Who would have thought nine days in Japan would have changed everything? i felt like a different person; that i wasn't the girl trying sake for the first time, kissing someone, and betraying someone else in doing so. i felt as if i had lived there for months. that japan became my home away from home; in a sense, the place where i belong. i laughed so hard, i nearly cried leaving, and i felt empty the moment i woke up and realized i was in my own bed, not in some japanese hotel room. my body is functioning according to tokyo time and my brain is trying to distinguish between what was my reality overseas and what is my reality now. emily kept calling japan a dream. i kept exclaiming, "WE'RE IN JAPAN!". now instead, she says she's woken up, and i found myself saying to someone else, "we're not in japan anymore."

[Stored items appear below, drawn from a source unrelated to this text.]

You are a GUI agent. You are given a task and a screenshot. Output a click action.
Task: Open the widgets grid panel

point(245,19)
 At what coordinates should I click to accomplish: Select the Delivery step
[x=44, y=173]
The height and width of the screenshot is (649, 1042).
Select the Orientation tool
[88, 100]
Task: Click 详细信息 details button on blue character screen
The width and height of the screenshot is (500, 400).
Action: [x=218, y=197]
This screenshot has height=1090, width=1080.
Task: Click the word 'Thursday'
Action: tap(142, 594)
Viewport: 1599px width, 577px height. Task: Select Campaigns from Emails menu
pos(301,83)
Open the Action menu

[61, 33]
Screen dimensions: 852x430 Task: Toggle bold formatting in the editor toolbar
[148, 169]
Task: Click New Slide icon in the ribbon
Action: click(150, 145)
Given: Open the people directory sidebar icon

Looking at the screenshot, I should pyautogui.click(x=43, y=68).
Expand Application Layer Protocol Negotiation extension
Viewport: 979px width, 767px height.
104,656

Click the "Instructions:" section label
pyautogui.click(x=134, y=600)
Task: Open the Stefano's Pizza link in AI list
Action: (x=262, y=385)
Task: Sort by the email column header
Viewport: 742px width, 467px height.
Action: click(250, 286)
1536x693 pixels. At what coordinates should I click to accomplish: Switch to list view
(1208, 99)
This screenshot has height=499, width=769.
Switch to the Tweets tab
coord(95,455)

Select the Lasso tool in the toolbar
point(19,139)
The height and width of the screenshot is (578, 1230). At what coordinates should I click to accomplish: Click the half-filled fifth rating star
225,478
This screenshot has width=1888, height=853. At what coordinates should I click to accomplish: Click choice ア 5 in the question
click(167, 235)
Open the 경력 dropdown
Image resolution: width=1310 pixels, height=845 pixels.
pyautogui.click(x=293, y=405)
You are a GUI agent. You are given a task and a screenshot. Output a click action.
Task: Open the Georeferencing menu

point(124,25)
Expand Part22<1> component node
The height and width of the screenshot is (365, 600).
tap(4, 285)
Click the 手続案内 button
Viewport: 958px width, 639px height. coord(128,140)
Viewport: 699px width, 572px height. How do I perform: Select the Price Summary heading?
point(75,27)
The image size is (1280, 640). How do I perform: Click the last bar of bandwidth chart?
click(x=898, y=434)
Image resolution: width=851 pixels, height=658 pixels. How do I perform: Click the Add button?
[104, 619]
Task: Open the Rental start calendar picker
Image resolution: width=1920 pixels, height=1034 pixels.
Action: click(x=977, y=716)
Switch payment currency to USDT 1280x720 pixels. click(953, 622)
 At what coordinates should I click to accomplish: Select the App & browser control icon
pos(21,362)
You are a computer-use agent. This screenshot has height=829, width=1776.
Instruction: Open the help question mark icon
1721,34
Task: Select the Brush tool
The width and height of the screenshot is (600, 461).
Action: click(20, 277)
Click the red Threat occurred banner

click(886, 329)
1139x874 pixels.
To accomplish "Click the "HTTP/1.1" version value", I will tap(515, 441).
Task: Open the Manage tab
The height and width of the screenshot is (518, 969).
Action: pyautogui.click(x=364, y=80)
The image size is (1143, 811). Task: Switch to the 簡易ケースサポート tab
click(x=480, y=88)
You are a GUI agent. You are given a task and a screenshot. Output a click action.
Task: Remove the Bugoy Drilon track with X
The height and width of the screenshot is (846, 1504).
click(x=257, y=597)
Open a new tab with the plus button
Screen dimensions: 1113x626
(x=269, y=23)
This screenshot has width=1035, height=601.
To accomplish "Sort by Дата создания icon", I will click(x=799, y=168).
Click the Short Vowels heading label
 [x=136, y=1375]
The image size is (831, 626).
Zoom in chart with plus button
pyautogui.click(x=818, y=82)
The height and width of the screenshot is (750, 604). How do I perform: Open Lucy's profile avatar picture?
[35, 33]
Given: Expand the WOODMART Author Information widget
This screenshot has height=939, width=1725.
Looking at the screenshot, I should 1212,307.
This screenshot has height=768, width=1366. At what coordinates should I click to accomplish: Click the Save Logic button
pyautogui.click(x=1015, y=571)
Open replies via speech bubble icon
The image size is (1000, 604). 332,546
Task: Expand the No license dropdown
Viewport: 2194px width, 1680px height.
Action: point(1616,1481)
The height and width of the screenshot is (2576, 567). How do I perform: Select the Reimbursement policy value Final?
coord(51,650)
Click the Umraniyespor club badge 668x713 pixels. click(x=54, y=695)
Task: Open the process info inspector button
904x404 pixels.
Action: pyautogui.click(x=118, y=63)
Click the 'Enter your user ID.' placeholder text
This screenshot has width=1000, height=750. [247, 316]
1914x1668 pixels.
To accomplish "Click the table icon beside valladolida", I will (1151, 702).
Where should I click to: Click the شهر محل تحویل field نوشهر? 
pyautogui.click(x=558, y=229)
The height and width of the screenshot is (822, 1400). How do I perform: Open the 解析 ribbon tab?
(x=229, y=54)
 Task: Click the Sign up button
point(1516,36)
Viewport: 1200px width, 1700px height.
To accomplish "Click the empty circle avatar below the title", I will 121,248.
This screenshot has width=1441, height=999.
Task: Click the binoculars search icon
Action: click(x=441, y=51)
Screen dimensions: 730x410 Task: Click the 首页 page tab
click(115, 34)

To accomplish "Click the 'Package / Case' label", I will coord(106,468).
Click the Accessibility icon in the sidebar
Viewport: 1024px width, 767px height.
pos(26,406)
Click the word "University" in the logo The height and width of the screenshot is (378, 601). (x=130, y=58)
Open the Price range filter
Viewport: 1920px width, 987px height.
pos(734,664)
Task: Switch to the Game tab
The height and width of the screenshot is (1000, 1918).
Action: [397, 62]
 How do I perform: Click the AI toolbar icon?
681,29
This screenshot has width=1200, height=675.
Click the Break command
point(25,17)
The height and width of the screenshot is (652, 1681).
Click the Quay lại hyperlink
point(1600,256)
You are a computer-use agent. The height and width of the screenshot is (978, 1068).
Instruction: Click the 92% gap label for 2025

where am i? surely not anyplace near the beautiful country where i need to be. i dont see or feel the japanese sun, or the moon, pouring through my windows. i'm nowhere near the big, gorgeous world where i can't understand, in the slightest bit, what the people around me are saying. and despite the barrier that two different languages facing each other constructs; i didn't feel like a stranger. i did in the beginning, but as the days wore on i felt at home. life is perfect thousands of miles away. a heaven on earth, that is japan. call me overdramatic. but you'll never know until you've seen, felt, tasted, and loved japan the way i do.